80 minutes in dreamland: STATS for Aaron Connolly’s delightful debut

Niall McIntyre

A livewire.

A lynch pin.

A finisher.

The best thing about Aaron Connolly’s full Premier League debut was that he got better as the game went on.

The youngest Irish goalscorer in the Premier League since Michael Obafemi. Before that, it was Damien Duff. The future is bright. Mick McCarthy needs to get the finger out. He needs to get Ireland’s best forward on the Ireland squad. It’s not that difficult.

Aaron Connolly arrived in the Premier League on Saturday afternoon. His first start, his first goal. He wanted one more too.

This young Galway fella of just 19 years is only getting started. The best is yet to come.

But this was some beginning to the story. To score in front of a home crowd. Not just to score, but to impress for every minute he was on the pitch. Aaron Connolly, the stocky little forward from the west of Ireland with the deft touch and the breakneck speed, was given a standing ovation in the south of England.

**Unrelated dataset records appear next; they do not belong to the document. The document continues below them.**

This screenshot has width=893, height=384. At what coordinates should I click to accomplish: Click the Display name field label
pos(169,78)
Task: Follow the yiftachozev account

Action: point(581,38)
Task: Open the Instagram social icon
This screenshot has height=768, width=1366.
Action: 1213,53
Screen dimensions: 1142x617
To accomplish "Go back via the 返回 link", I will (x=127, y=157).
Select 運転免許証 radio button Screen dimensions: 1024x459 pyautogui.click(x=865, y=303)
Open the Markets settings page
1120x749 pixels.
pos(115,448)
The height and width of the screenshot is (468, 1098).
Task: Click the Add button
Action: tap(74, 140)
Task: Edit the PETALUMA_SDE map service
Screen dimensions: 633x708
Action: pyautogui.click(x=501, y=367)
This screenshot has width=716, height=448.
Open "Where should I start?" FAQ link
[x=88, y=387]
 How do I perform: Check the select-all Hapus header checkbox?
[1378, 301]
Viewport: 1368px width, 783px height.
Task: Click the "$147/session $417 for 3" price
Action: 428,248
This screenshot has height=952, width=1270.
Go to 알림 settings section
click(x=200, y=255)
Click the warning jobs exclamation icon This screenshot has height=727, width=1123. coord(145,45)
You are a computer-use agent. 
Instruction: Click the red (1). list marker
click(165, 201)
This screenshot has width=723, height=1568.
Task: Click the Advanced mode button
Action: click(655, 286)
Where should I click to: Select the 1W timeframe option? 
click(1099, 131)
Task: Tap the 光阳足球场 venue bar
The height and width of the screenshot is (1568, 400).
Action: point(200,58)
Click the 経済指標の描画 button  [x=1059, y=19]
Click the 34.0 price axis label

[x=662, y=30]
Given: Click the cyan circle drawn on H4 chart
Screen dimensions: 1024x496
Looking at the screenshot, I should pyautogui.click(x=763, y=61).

Aaron Connolly, made in Galway, born for the Premier League.

Has a nice ring to it. We could get used to this.

He was on his way to giving Jan Vertonghen and Toby Alderweireld nightmares from early doors. Yes, his first touch of the ball went askew but Connolly never looks for the sideways or backwards pass.

This fella has ambition lining his every move. He had plenty of them in the first half.

On the ball 11 times in the opening period, the former Mervue United player’s touch and link-up play was top class. His passing was crisp and incisive. On the below map, each touch is charted with an orange circle. The green ticks indicate a positive play, an ex indicates giving the ball away.

There were a couple of brilliant moments.

  • 7′ – Connolly’s second touch came down near the corner flag. A touch too quick for Moussa Sissoko, Connolly’s fast feet won his team a free.
  • 22′ – Won a header off Toby Alderweireld, who has four inches on him, that cushioned brilliantly into the path of a Brighton teammate.
  • 29′ – Connolly’s pace has Sissoko in knots again. Should have got a free. Connolly got up and on with it.
  • 30′ – Barked at a teammate for not giving the ball to him quick enough. Confidence is no issue here.
  • 32′ – His first Premier League goal. A Drogba-esque flick almost beats Gazzaniga first time. A quick reaction to the rebound does beat him second time. See below.

Confidence is flowing through the man’s veins.

His was growing come the second half.

By now, Spurs were stretched and the space was more and more. Connolly was in dreamland.

We should probably have known. It was only last week when we were chatting to Connolly’s first coach at his boyhood club Mervue United. Ollie Neary was frustrated that Connolly’s effort was cleared off the line the week previous.

He ensured us however, that ‘it was only a matter of time.’ He recalled Connolly cutting in from the left and burying off the right as a youngster.

Raised in Galway, born for the Premier League – Ireland’s brightest prospect about to take off

Deja Vu. You’d better believe it. Aaron Connolly’s second goal is the type of strike that will light up Match of the Day tonight. As Irish soccer fans, we’ve been a while waiting to hear something like that.

An exhibition of confidence, dribbling and sharpshooting. Gazzaniga never stood a chance.

Never mind dispossess him, the Spurs defenders couldn’t lay a glove on the sprightly teenager in that second half. His touch and feet too quick, his head too smart. He ended his day having won three frees.

Eric Dier elbowed him to the head. Connolly stayed going. He felt his hamstring having ran himself into the ground. He went off to a standing ovation with the Amex Stadium singing his name.

His second half was even more polished than the first.

Aaron Connolly will never forget his first Premier League start, when he became the first Irish teenager to score two goals in a Premier League game since Robbie Keane for Coventry in 1999.

The first of firsts. The first of many. Aaron Connolly is here to stay.